Women Who Make a Difference: Meet Danielle Kayembe
At Maggy London, we understand and value the power of women—the strength, perseverance and passion of women. Introducing Women Who Make a Difference: a series dedicated to the trailblazing, world-changing, ceiling-shattering women of our communities. Innovators. Entrepreneurs. Warriors. Mothers. Sisters. Daughters. Real women. Stay tuned throughout the month of October as we shine a light on five amazing women fighting to change the world.
Introducing Danielle Kayembe
Meet Danielle Kayembe, a self-proclaimed serial entrepreneur. Originally from Africa, Danielle focuses her passions and projects around empowering women economically and personally.
Keep scrolling to listen to an exclusive interview with Danielle.
MORE ABOUT DANIELLE:
- Speaking up: Danielle is a frequent speaker on CNBC, TEDx, Google, and at the United Nations.

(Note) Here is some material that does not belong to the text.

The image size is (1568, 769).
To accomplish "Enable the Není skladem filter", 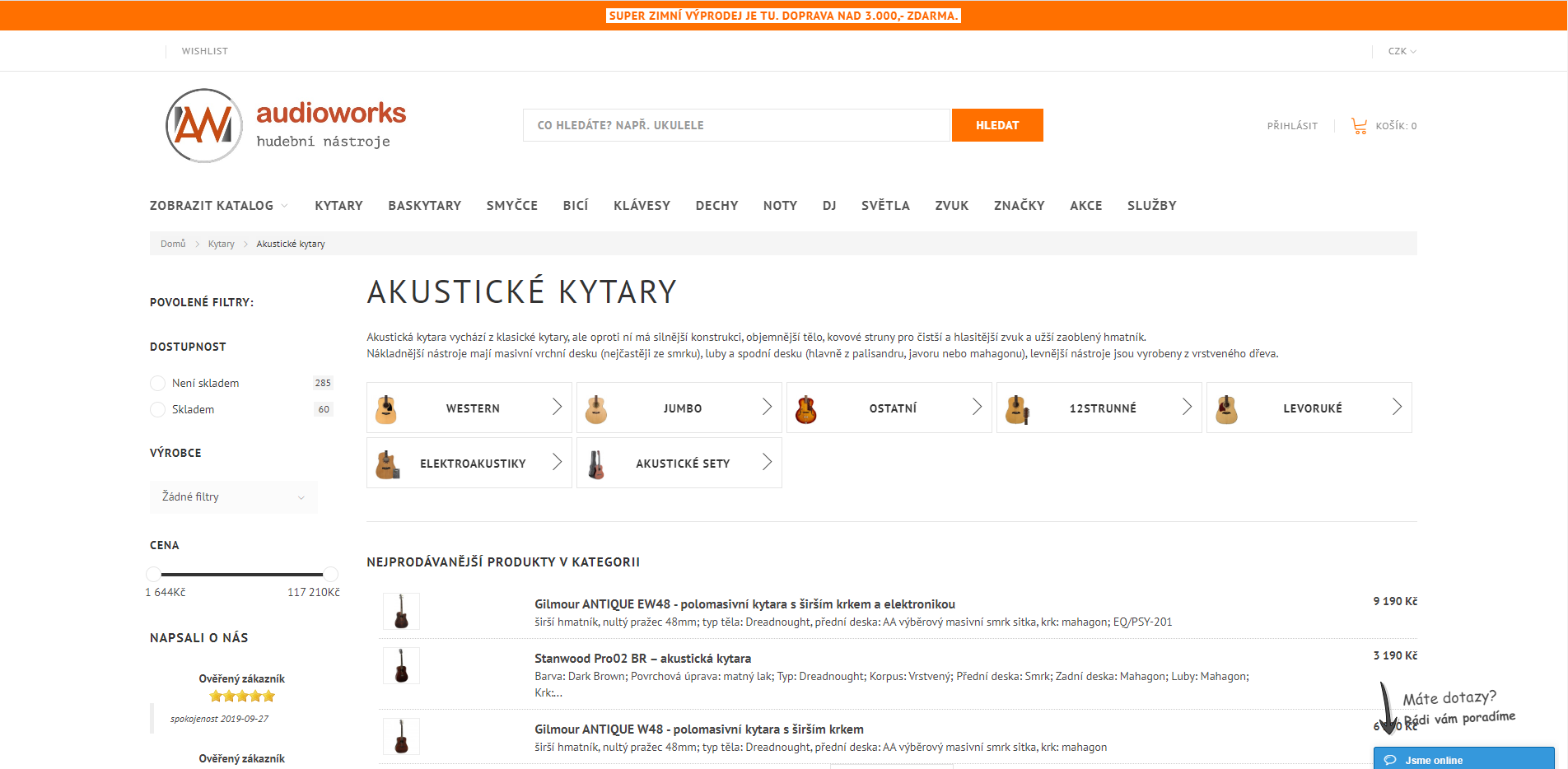I will coord(158,383).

- Fighting for you: Danielle is the co-founder of GreyFire Impact and FLOW Global, global initiatives focused addressing women's economic empowerment, both in developed and developing countries.
- Looking forward: Danielle advises governments and business on how to integrate forward-looking initiatives is technology and renewable energy.
- Giving back: Danielle is an advisor to social impact startups and a mentor to Columbia University's business accelerator.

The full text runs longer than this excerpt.